Repairing And Checking VRMLs
This is part 2 of a series of tutorials in order to assist printer operators who aren’t graphic artists to get the absolute most out of their multi-colour, multi-material 3D printers, like the Stratasys J750. This will cover how to look deeper inside the VRML files to predict if they will import correctly and how to choose the resolution of VRML files from Rhino and other artistic CAD programs to ensure they are capturing correct information.
Step 1: Why Are VRMLs Required?
In the last tutorial, we mentioned how most engineering CAD programs such as SOLIDWORKS, Creo, Inventor and CATIA do not retain texture information when sending files in native, STL, or VRML format.
To overcome this, we mentioned where you can export STLs from your CAD package, then re-applied the texture inside Photoshop, finally exporting a VRML to GrabCAD Print for printing:
However, that isn’t the entire landscape. Besides engineering CAD, there’s a variety of ‘artistic’ CAD that graphic designers and animators use. If you select the correct settings, some of the programs can export VRMLs with full-colour textures still attached:
In either case, the end result to carry your geometry and texture information into your print preparation tool will be a VRML file. At this moment, GrabCAD Print doesn’t import textures for .OBJ or .FBX formats. Reports show that Maya 2016 no longer exports VRMLs. If applying textures in Maya 2016+, you’ll probably need to export an .OBJ or .FBX, then convert to VRML in some other software like Photoshop or Magics.
So, if you plan on leaning heavily on VRML formats for carrying texture information to our 3D printers, we should learn to look inside them.
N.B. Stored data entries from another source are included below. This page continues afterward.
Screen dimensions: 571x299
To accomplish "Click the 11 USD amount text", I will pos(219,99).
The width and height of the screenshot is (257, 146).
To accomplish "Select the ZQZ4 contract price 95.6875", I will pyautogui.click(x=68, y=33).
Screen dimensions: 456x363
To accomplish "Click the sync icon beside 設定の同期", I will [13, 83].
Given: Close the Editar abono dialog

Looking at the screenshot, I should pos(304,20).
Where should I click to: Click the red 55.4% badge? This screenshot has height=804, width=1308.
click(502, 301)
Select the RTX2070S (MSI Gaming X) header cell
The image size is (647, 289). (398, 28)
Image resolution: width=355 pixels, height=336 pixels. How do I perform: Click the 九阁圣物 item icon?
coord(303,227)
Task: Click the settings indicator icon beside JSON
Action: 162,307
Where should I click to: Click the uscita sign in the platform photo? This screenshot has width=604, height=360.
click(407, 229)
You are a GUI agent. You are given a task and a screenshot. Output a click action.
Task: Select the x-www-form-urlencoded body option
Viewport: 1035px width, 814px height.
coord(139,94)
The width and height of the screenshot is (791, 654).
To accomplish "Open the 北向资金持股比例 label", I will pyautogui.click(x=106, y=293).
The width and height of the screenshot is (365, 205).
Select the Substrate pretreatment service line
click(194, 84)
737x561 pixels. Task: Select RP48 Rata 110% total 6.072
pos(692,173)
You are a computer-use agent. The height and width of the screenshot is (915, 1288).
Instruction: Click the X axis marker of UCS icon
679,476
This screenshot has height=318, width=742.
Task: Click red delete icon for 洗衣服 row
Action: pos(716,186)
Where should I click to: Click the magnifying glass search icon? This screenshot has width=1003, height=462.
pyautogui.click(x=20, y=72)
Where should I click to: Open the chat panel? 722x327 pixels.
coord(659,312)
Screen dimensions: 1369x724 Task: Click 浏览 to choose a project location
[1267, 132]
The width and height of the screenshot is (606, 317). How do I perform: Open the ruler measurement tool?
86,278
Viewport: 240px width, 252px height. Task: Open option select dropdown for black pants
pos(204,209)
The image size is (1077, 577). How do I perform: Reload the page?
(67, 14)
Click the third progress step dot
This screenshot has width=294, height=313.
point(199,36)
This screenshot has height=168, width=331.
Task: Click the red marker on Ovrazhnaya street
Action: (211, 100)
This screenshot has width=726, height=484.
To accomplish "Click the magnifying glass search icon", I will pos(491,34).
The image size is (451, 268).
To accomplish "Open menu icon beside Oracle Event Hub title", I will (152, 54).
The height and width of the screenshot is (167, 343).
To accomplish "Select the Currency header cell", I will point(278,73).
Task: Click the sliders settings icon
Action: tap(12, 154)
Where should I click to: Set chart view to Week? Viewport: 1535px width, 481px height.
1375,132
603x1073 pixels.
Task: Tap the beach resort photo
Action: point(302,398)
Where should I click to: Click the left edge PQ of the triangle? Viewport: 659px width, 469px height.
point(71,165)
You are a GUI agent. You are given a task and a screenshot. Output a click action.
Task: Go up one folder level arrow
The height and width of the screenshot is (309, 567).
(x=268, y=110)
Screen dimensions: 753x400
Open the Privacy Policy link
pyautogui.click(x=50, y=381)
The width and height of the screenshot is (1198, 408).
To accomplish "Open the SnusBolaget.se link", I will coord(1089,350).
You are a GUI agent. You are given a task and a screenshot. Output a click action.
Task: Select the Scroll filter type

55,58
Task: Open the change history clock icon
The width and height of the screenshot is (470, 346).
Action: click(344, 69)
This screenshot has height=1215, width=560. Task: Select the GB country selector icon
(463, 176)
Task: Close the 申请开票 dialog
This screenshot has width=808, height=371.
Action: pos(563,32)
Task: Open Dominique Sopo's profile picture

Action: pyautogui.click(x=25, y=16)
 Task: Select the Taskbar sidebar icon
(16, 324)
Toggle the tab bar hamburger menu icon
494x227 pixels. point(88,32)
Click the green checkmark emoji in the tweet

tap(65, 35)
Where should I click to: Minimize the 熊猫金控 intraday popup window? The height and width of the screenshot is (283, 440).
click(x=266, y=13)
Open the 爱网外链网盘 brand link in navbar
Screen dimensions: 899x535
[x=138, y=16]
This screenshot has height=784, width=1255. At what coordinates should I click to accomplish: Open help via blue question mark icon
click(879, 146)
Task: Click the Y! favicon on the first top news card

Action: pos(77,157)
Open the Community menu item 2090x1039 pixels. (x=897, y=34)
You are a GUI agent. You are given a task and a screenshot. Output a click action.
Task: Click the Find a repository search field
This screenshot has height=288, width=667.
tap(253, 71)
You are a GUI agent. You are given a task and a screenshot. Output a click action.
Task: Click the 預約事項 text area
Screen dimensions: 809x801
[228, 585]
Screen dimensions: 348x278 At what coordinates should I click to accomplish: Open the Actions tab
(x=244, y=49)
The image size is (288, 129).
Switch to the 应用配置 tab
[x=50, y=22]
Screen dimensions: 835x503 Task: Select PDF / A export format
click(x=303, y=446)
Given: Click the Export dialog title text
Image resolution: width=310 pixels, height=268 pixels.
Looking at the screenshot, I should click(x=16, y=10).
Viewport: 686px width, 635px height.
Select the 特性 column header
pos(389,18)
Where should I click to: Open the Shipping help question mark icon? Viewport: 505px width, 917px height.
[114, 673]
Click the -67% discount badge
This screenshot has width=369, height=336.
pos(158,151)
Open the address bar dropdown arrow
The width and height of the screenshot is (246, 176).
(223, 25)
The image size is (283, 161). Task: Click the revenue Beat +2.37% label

Step 2: Reading A VRML In A Text Editor
In order to comprehend why some VRMLs work with 3D printing and some do not, we have to learn how to examine the raw data inside.
You may open any VRML using any text editing program, such as Notepad, Wordpad, and Microsoft Word, and get a look at the data inside, even if it is a little hard to read:
A majority of the text data will not be useful to humans, however, there are a few crucial things to take into considerations:
First off, check that the VRML is version 2 (red), the more recent version, and the only one which GrabCAD Print can read.
Secondly, large transforms which wildly deform or scale the triangle data(blue) sometimes cause problems during layout and texturing, and this section is usually at the top, so check for that too.
The base material appearance (green) sets the default look of the material. At times, there’s an image path there (brick texture.png, ect) that is important to note.
There will be thousands, or even millions of XYZ coordinate points which are purple, that are the actual location of each vertex making up our triangular mesh. You can skip past those if you choose.
Below, the triplets that were replaced with a thousand lines with “…” might be information on how each vertex is coloured (colourPerVertex) in red.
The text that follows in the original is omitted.